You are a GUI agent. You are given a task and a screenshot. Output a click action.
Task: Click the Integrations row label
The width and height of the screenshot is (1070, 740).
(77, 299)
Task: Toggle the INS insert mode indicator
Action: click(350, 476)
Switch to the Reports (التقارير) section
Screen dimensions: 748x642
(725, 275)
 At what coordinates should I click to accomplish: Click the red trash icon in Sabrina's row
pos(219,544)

#####

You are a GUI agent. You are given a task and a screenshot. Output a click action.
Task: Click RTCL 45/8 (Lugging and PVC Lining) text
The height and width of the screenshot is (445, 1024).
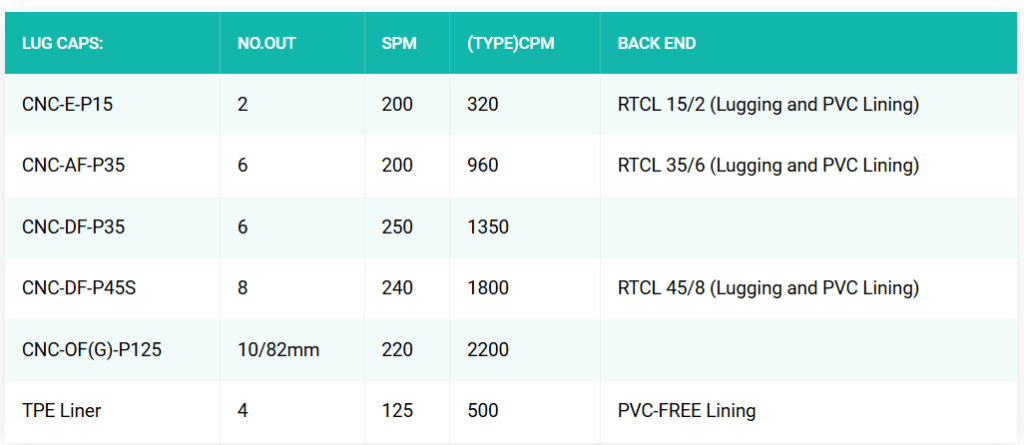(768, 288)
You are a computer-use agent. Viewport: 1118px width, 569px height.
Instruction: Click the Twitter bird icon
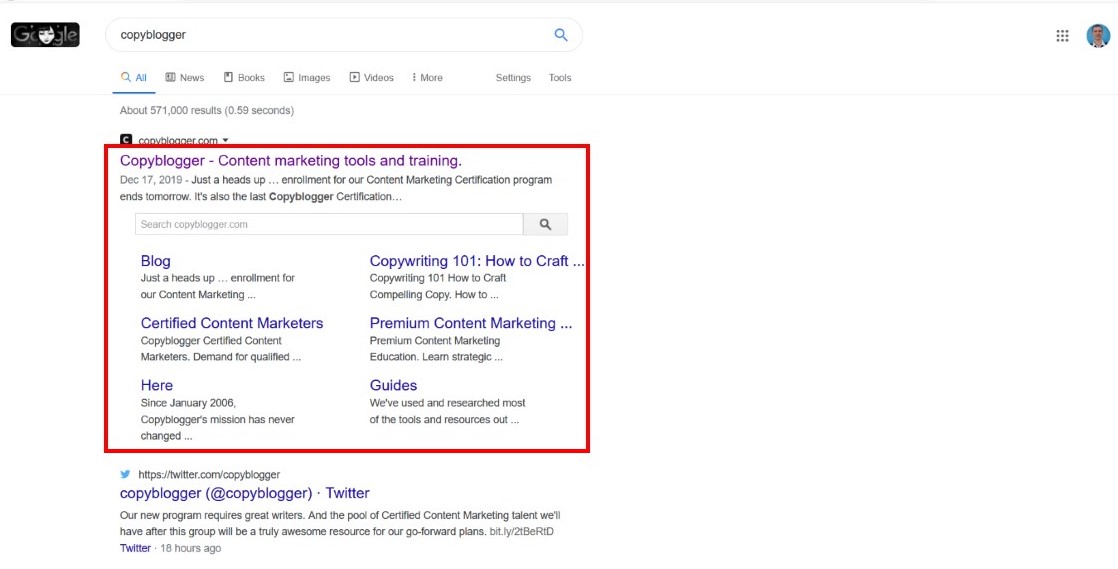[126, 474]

#####

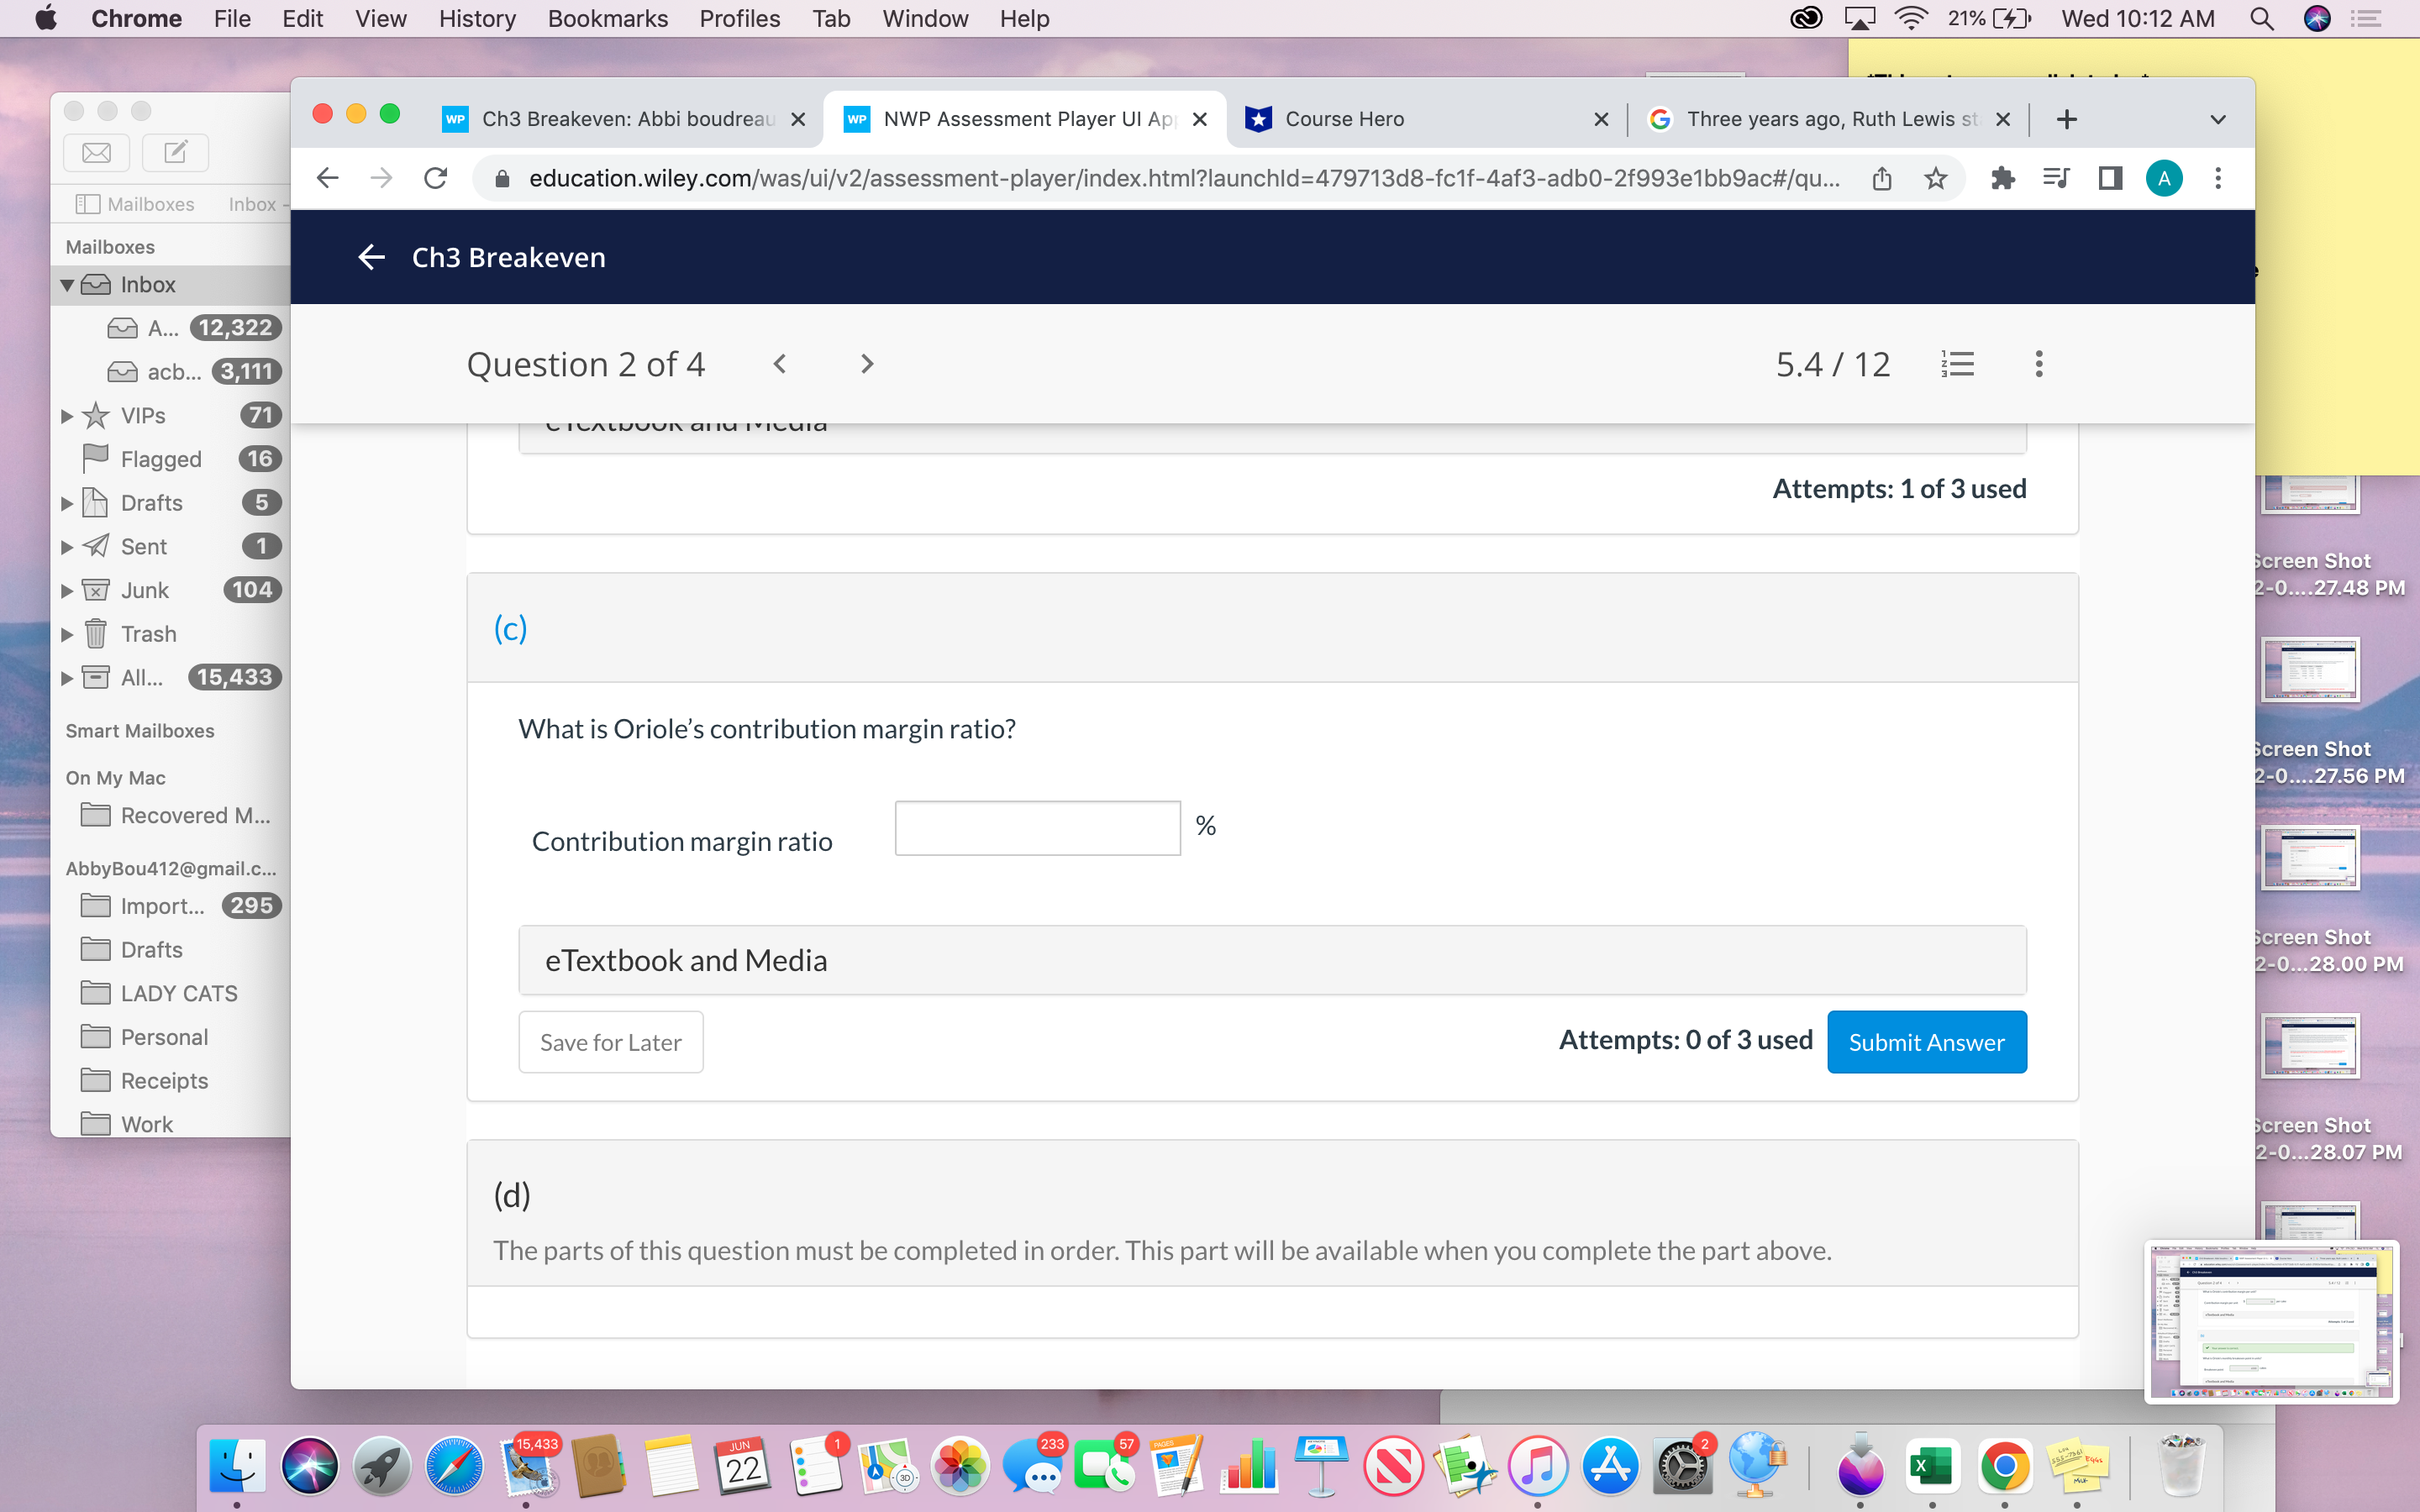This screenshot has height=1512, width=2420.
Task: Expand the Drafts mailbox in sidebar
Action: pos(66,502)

#####

> [Directive]
Return everything from the line containing "At what coordinates" down to the line containing "pos(219,544)", both lines included, reproducing each line verbatim.

> [Answer to the problem]
 At what coordinates should I click to accomplish: Click the red trash icon in Sabrina's row
pos(219,544)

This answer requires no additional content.